**TASK ITEM**
Print the lines from the one containing "Task: Expand the" through the end of the listing below, exactly as written. Any pictures stay out.

**DATA TO PROCESS**
--------------------

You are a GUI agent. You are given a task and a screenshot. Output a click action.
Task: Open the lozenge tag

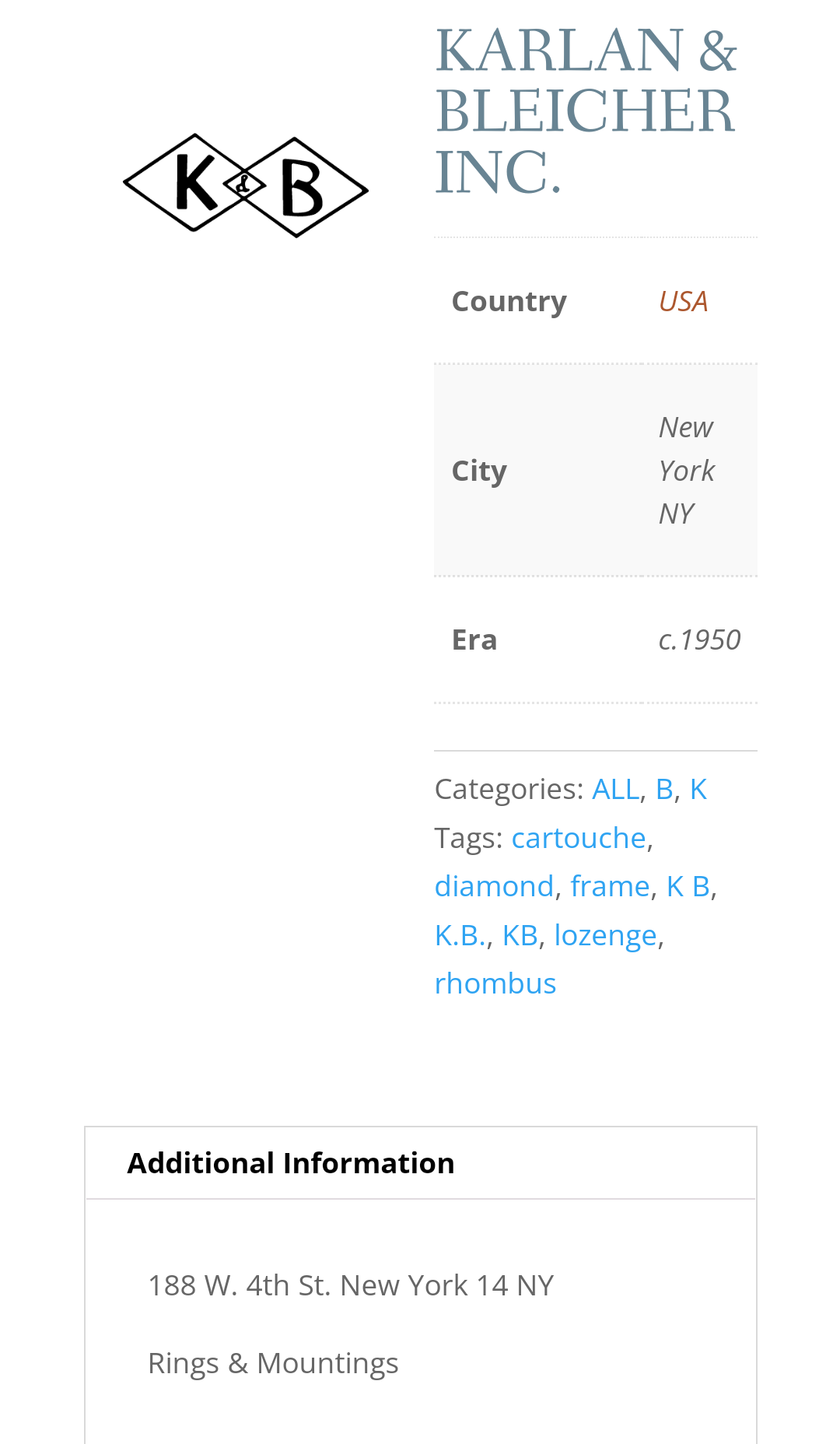pos(605,935)
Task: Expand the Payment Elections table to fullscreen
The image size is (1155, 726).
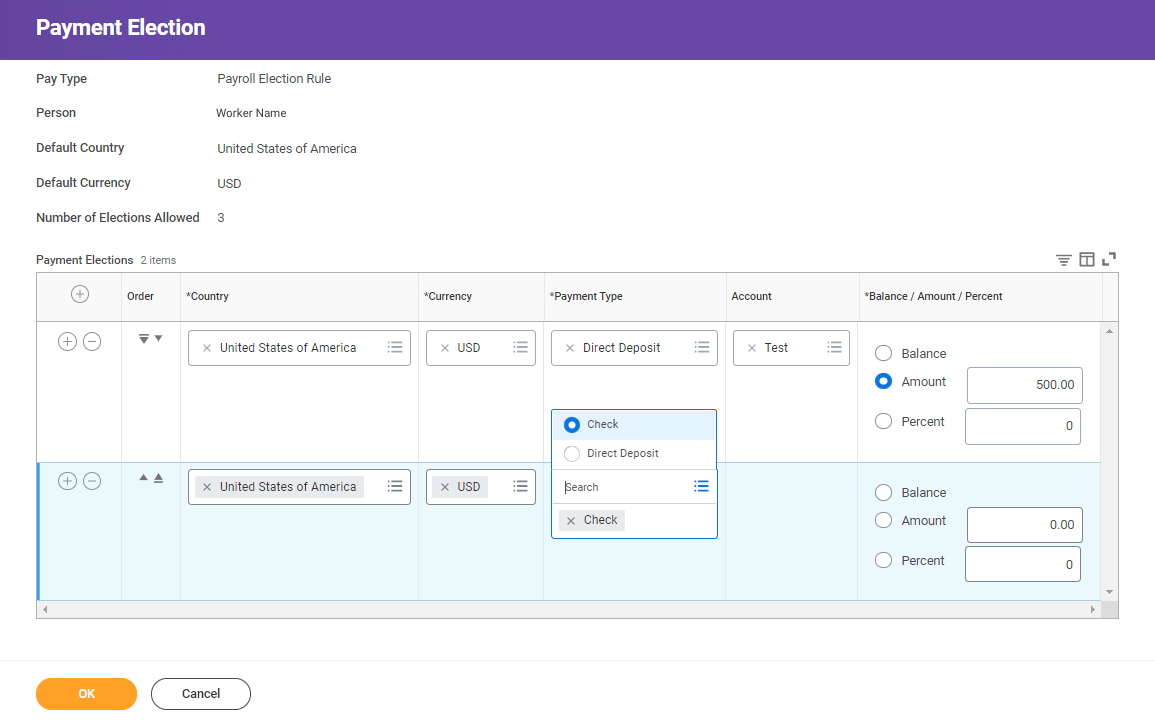Action: [1110, 259]
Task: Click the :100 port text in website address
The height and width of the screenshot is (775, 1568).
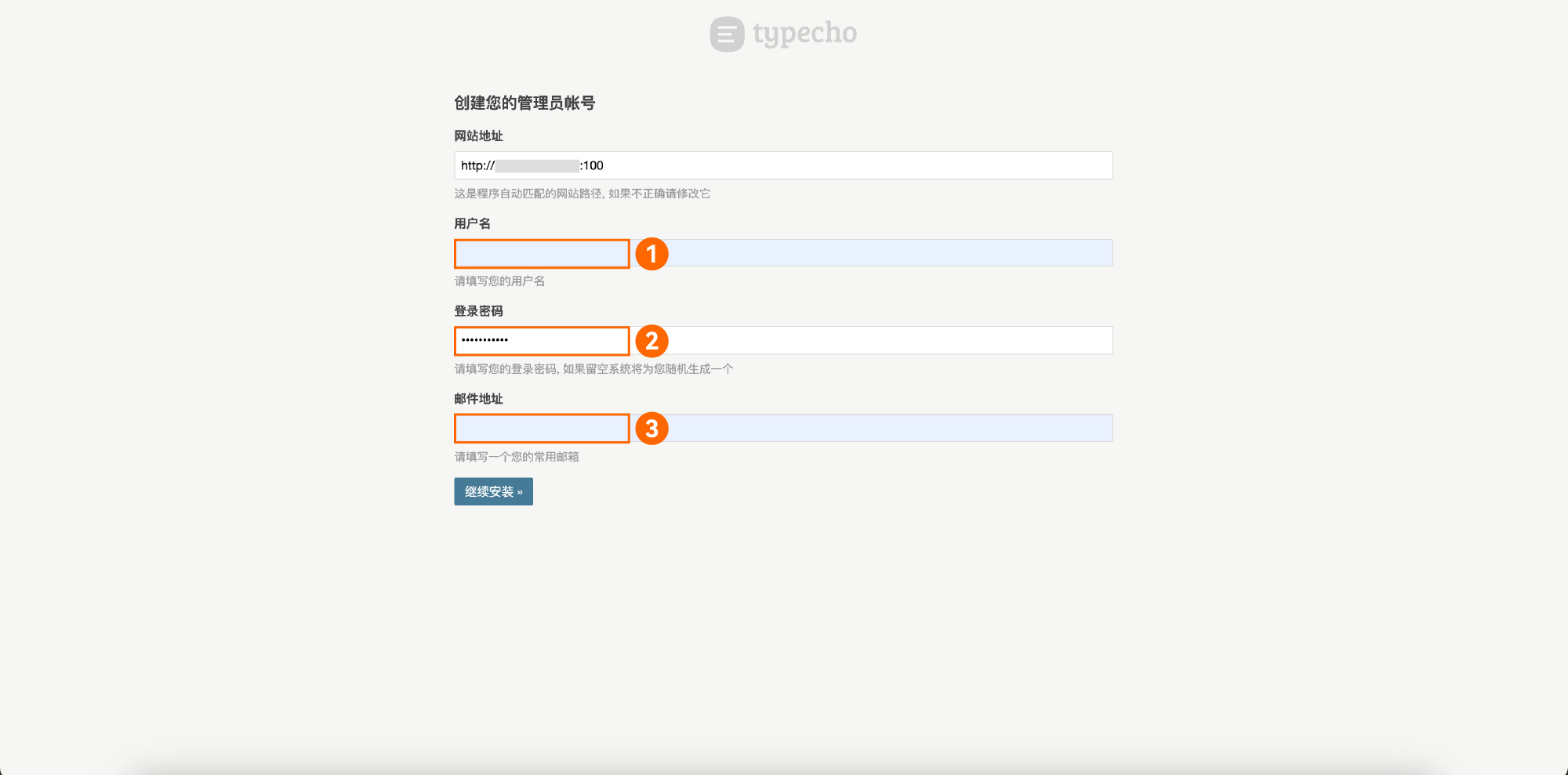Action: coord(592,165)
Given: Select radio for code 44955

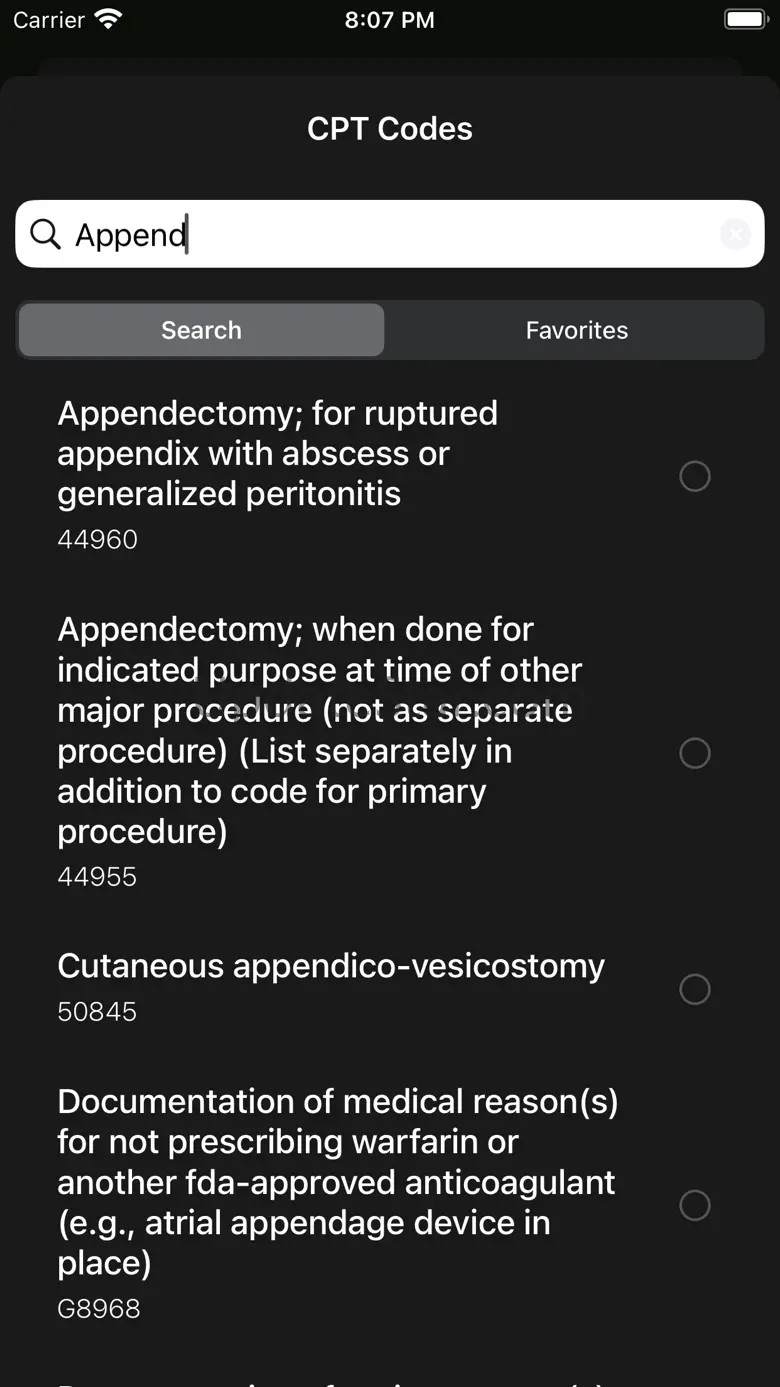Looking at the screenshot, I should [x=695, y=753].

--------------------

**WORKED SOLUTION**
Task: Expand the Payment Elections table to fullscreen
The image size is (1155, 726).
Action: [1110, 259]
Task: Click the :100 port text in website address
The height and width of the screenshot is (775, 1568).
Action: coord(592,165)
Given: Select radio for code 44955

Looking at the screenshot, I should [x=695, y=753].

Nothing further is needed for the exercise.